在植物育种领域，双单倍体（doubled haploid）品系的创制具有重要意义，但传统近交方法既耗时又昂贵。利用修饰的着丝粒组蛋白CENH3（centromere-specific histone H3 variant）进行着丝粒介导的基因组消除，为单倍体诱导提供了高效的解决方案。然而，该方法需要先获得单倍体诱导系，通常需通过繁琐的随机诱变筛选。

这项研究创新性地采用转基因策略，直接在拟南芥中创建单倍体诱导系。研究人员巧妙设计：一方面利用CRISPR/Cas9技术敲除内源AtCENH3基因，另一方面在同一T-DNA上引入突变的AtCENH3变体进行功能互补。实验构建了四种载体：包含G83E单突变或G83E/L130F双突变的截短型/全长AtCENH3，以及一个无突变的阴性对照。

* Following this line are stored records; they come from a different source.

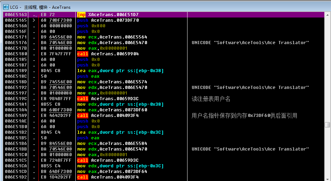Select the last row at address 006E51D2

point(16,177)
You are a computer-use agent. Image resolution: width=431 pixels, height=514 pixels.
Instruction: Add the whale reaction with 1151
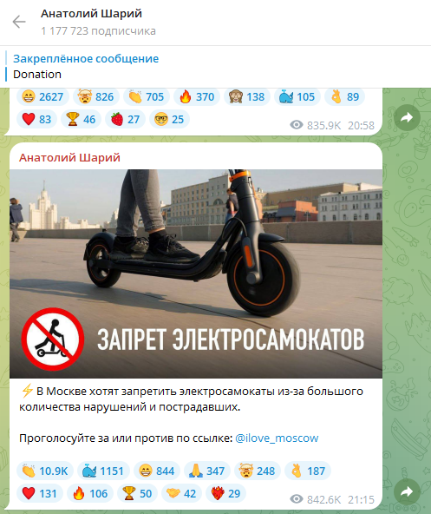(x=103, y=471)
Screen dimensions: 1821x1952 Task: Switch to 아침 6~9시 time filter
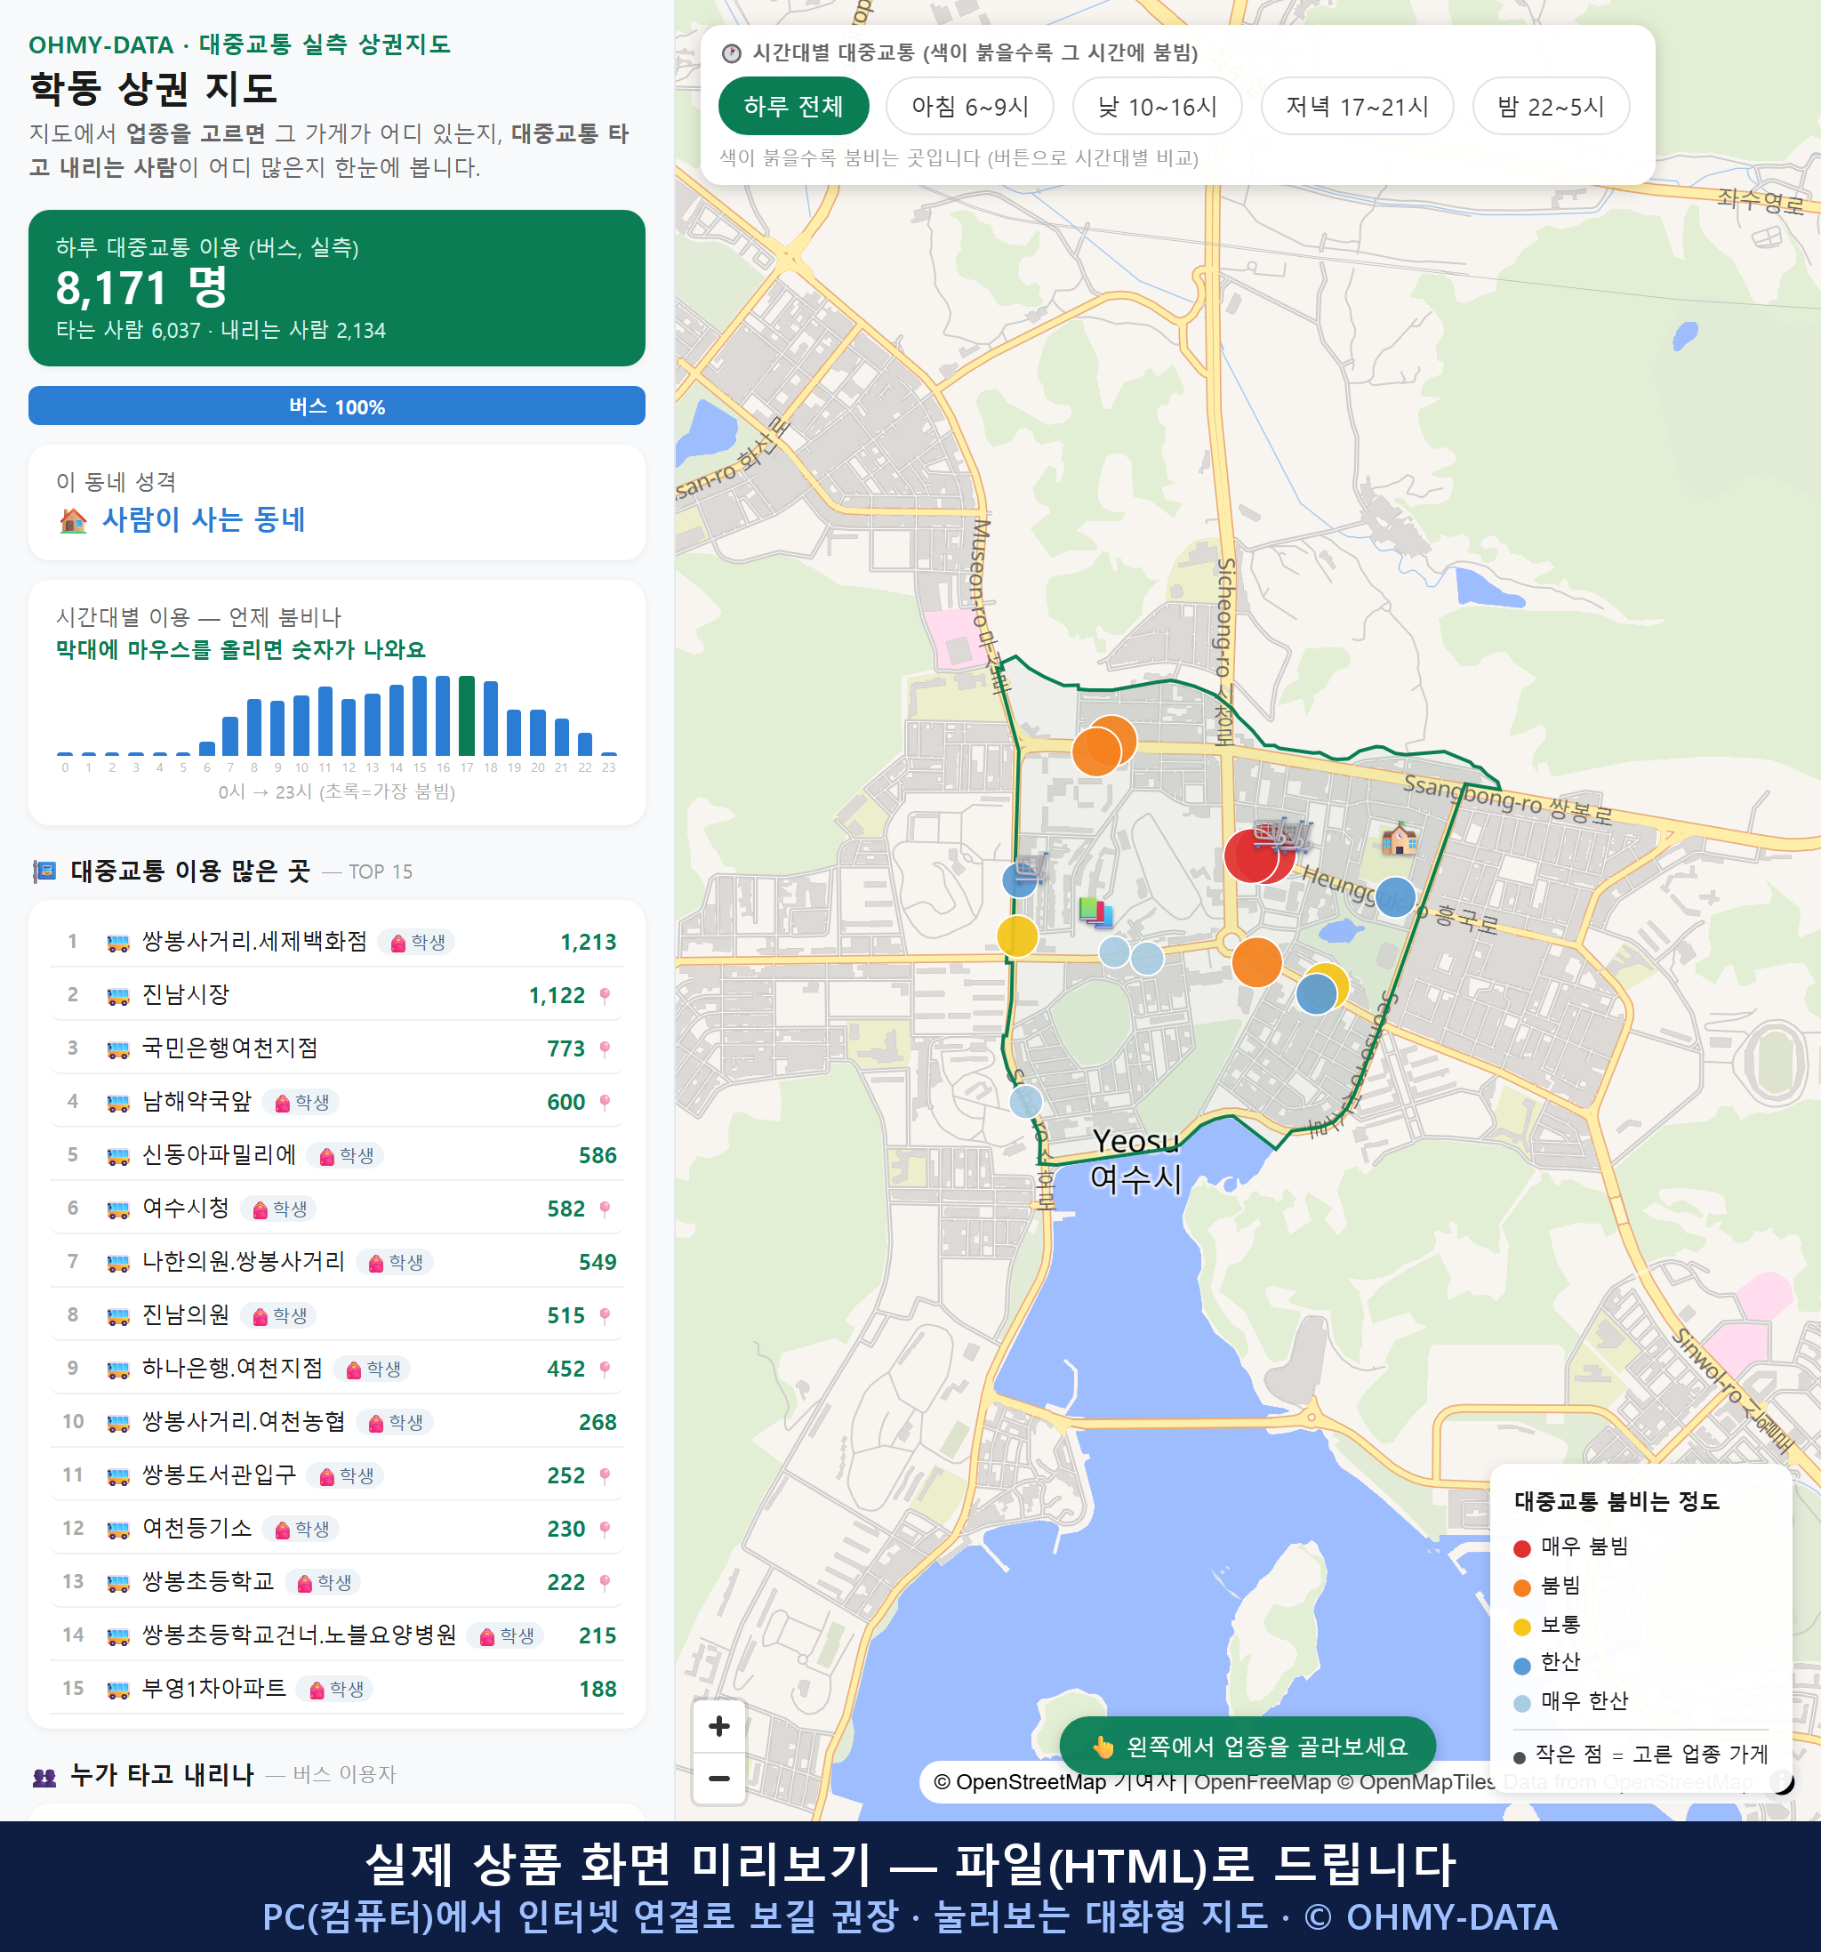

将构建体转化拟南芥后，研究人员获得了稳定的纯合转基因株系。通过与glabra突变体（Atgl1）杂交，成功筛选出无RFP荧光且表现无毛表型的后代。流式细胞术分析证实这些后代为单倍体，表明发生了基因组消除现象。值得注意的是，含G83E突变的变体表现出最高的单倍体诱导率。

这项研究突破性地实现了转基因方法直接创制单倍体诱导系，避免了传统随机诱变的繁琐过程。所建立的转基因策略为其他可转化作物快速建立单倍体诱导系提供了有力工具，将显著促进作物育种进程。